- **EXTRACT TO READ**:
——

= Aircraft engine performance =

Aspect of aircraft design

Aircraft engine performance refers to factors including thrust or shaft power for fuel consumed, weight, cost, outside dimensions and life. It includes meeting regulated environmental limits which apply to emissions of noise and chemical pollutants, and regulated safety aspects which require a design that can safely tolerate environmental hazards such as birds, rain, hail and icing conditions. It is the end product that an engine company sells.

Aircraft engines are part of the propulsion system of an airplane, helicopter, rocket or UAV which produce rotary power transferred to a propeller or kinetic energy as a high-velocity gas exhaust stream. Aircraft engine types include turboprop, turbojet, turbofan and turboshaft. Piston engines are used in recreational personal aircraft and older aircraft. Electric engines are used in model aircraft, small drones, small UAVs and small crewed aircraft. Aircraft engine performance has improved dramatically since the advent of the first powered flight in 1848 by John Stringfellow. Aircraft engine manufacturers have to constantly innovate to remain competitive by offering more efficient and more reliable engines. Improving the performance of aircraft engines reduces the cost of ownership for operators of commercial, military and private aircraft.

——

- **DATA**:
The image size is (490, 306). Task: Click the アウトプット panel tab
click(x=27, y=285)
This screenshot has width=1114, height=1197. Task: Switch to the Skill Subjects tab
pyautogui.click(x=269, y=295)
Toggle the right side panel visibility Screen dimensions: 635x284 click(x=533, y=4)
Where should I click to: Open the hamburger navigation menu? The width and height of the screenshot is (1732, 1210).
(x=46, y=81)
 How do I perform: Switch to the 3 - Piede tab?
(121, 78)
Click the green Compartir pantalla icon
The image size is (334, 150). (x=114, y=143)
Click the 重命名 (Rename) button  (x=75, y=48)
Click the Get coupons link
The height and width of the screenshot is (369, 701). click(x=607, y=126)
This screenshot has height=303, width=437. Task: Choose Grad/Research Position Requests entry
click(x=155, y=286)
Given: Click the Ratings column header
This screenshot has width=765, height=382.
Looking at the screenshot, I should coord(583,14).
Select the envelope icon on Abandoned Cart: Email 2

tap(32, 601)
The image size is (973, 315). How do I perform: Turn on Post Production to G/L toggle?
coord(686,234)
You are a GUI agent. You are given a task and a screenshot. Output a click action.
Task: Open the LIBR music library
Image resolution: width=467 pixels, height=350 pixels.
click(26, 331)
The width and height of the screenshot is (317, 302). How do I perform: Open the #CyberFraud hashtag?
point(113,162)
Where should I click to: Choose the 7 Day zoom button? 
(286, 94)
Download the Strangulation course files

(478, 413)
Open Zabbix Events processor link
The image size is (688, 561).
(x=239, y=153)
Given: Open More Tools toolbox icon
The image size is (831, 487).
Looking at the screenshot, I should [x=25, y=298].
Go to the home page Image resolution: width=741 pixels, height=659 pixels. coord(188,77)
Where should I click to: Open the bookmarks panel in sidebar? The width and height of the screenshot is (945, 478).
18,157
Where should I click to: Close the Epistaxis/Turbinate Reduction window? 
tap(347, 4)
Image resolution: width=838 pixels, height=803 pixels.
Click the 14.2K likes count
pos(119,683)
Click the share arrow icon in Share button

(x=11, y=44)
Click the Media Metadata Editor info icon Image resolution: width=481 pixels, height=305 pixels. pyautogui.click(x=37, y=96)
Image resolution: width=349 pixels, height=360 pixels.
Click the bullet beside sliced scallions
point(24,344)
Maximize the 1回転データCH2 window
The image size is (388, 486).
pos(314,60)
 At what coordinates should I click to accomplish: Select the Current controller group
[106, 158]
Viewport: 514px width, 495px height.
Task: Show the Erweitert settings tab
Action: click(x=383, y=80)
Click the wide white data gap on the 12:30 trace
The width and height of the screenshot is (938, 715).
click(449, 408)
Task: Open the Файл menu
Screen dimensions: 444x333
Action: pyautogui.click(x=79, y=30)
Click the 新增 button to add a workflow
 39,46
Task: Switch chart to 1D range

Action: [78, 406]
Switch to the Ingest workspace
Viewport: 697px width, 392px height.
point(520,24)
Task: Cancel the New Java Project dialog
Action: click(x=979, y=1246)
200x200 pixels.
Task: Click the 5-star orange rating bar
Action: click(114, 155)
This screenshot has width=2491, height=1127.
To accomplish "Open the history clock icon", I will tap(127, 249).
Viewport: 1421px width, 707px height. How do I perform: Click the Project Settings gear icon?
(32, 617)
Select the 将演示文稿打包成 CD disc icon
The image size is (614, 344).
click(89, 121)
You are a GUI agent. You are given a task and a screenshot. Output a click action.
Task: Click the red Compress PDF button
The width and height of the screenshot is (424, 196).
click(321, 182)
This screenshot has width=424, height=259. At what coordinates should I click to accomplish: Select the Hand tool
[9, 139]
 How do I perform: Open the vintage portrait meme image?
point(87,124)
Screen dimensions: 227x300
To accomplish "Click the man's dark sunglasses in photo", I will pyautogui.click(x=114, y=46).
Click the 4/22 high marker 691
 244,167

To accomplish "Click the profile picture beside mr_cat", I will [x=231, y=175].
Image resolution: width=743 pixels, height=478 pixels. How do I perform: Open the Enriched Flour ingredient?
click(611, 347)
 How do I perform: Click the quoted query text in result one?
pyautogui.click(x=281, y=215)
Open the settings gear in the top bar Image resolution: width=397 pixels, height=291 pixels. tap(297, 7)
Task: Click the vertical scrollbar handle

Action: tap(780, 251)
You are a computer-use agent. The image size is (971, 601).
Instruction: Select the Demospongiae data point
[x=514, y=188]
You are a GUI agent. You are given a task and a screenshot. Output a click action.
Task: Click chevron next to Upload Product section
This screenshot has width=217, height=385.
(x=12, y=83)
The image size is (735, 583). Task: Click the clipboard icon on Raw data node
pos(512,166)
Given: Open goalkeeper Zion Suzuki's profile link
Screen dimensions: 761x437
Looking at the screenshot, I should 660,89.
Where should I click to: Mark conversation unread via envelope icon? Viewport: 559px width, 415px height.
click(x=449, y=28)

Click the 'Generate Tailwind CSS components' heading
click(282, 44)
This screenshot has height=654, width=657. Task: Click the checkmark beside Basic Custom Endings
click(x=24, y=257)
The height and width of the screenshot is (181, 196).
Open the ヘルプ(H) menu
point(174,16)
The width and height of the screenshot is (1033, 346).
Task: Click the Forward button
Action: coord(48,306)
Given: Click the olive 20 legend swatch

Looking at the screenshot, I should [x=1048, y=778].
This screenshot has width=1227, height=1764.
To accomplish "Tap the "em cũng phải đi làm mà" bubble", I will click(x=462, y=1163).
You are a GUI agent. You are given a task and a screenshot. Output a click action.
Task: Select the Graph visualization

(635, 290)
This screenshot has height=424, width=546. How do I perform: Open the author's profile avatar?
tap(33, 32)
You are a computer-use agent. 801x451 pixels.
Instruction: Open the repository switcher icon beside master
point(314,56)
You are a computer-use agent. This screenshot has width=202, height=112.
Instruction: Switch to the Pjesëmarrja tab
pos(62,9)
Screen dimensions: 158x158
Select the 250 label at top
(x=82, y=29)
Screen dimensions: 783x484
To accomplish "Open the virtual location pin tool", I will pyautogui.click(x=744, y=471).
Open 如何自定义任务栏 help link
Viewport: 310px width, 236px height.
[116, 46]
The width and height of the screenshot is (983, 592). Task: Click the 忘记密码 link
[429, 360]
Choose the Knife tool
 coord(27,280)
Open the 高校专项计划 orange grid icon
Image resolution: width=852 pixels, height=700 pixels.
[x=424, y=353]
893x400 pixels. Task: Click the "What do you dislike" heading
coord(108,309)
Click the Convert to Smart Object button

——

- **REQUIRED ACTIONS**:
(a) Based on the text about aircraft engine performance, say whether each statement agrees with it. Answer yes or no for each and quote the words from the text that decide it.
(i) Piston engines are used in recreational personal aircraft.
(ii) Electric engines are used in large passenger airliners.
(iii) Improving aircraft engine performance raises the cost of ownership for operators.
(b) Continue the text about aircraft engine performance, starting after its final sentence.

- **RESPONSES TO THE EXERCISE**:
(a)
(i) Yes: "Piston engines are used in recreational personal aircraft and older aircraft."
(ii) No: "Electric engines are used in model aircraft, small drones, small UAVs and small crewed aircraft."
(iii) No: "Improving the performance of aircraft engines reduces the cost of ownership for operators of commercial, military and private aircraft."

(b)
==Performance criteria==
The following are different measures of the engine as a black box and most are negotiated between the engine manufacturer and its customer for a particular aircraft installation. Some, like noise, exhaust pollutants and certain operability requirements, such as acceleration times, are regulated with limits that have to be met for commercial operation. Each is the result of design iterations inside the "black box" using both analytical computer modelling and development testing.

Thrust, Shaft power, Fuel consumption, Weight, Cost, Installation envelope, Overhaul life, Operability, Noise, Exhaust pollutants.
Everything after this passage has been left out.